Quickly I got tired of Pristina, Pristina became too small for me. I remember it cold, gray, dirty, unlit, full of mud and dust. And when the winds of autumn and winter started to blow, then the town became overpopulated with stray dogs. These are some of my impressions from this period in Pristina, and I quickly got tired of Pristina, because it was all pretending. Life in Pristina was boring, a bunch of police on the streets, I forgot to say that. In fact, the same sort of atmosphere as it is today. I do not see much difference after these 25 years that I know about these things.
A tension was always being kept alive here, we constantly lived in the anxiety that something would happen, that someone would do something bad. And in order to maintain at least an appearance of peace, the illusion of peace or the appearance of peace, there is always the police, there are still some people in uniforms, there are always some people looking like good angels who oversee you, so you do not jump over the edge of the code that someone else wrote for you. Someone has set out everything: you’ve got to walk on the promenade from eight to nine and then go home because at nine or ten the police curfew starts. And it took a long time, it lasted too long. For me … I no longer know how to describe it, for me this was like some game of madness that we all got used to, the common game of idiocy that has being oppressing me for fifty years.

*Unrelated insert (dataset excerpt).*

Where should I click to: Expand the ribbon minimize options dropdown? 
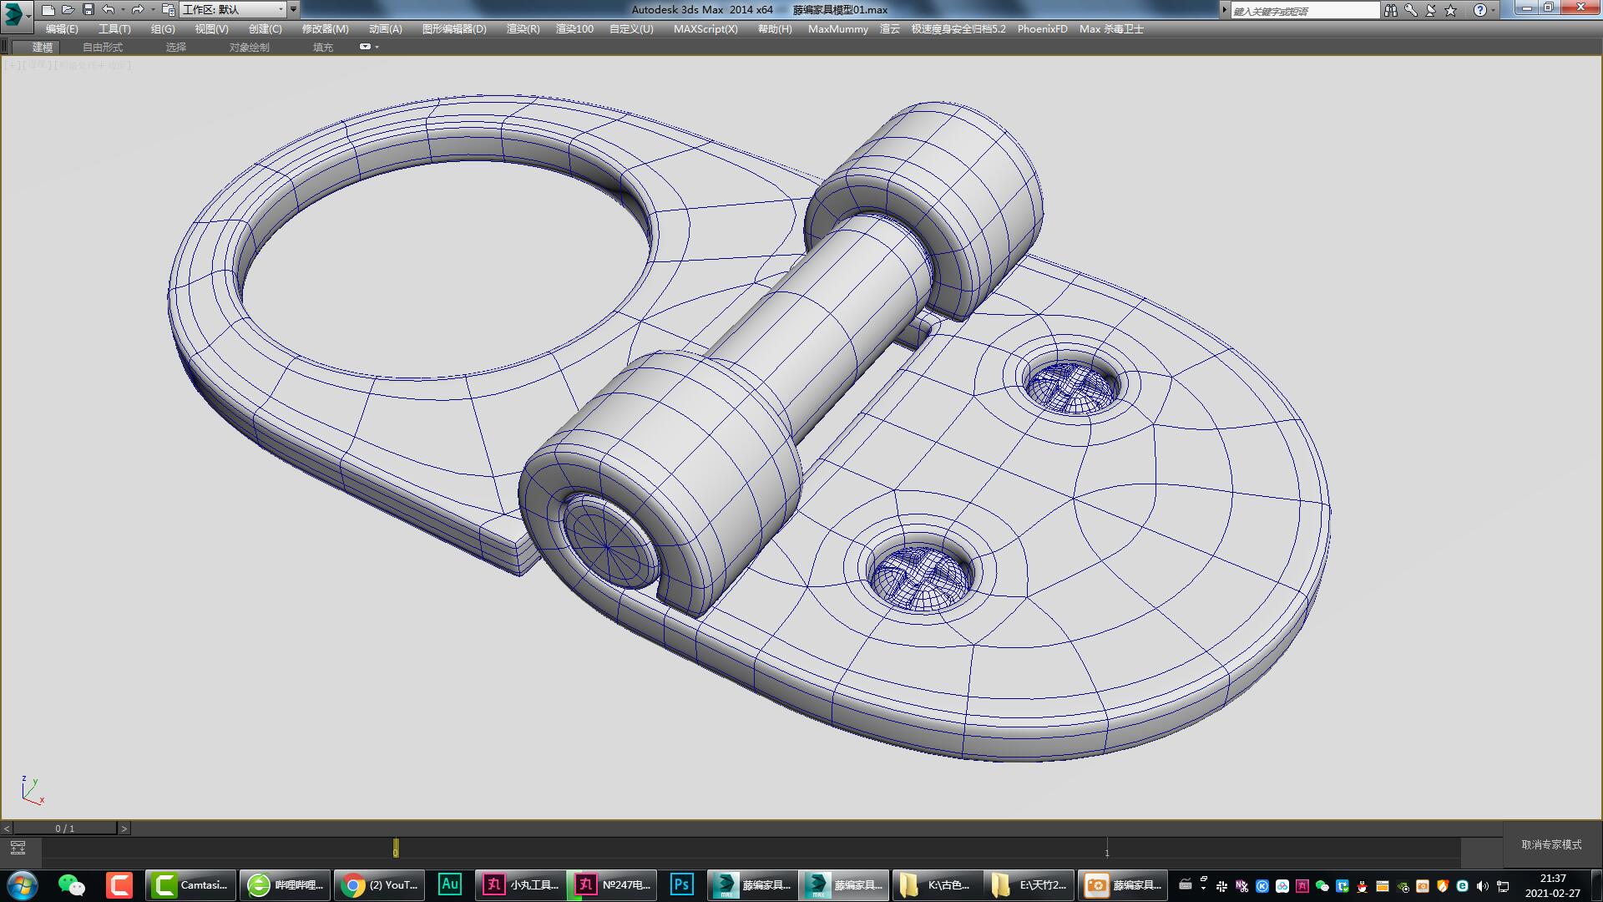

All my life I had this problem regarding, should I do or should I not do something that would have far-reaching consequences. I don’t believe I felt relaxed in my hometown even for ten minutes of my life, except maybe during the first phase of my childhood, when I was a small kid. But starting with the ‘70s, when divisions started – we are us, and they are them – it was terrible. Today I’m constantly complaining about my generation and the generations that came after mine, and the generations that are yet to come… We had tons of energy, strength, love, hope for better things in life, and we spent all that on something that does not make sense, something not human – on tension, divisions, struggle, fears …
In Kosovo, fear is one of the most common feelings among people, fear of everything, of poverty, of war, of conflict, of excesses, both small and big, so I do not know … somehow the whole story … I have been talking for too long, so I … I find the whole story very hard when I realize that I could have used all those days for something more meaningful. It is hard for me when I remember that I was as a professor at some point and in the school where I worked I watched the children with deep regret and listened to how and where they spent their time. And I tried to keep telling them to turn to some nicer things, to begin to build some things that they would leave behind, that when they’re gone, when we’re gone, no one could say, “Well, they squandered their life in divisions, they dedicated their lives to ruin each other in wars. They ruined their lives with fear, their own fears and with the fears others’, of insecurity, being afraid of everything.”
 Federal Ministry of Interior/Local Office of the Ministry of Interior.
 Locality in Vojvodina, a North-Eastern region of Serbia.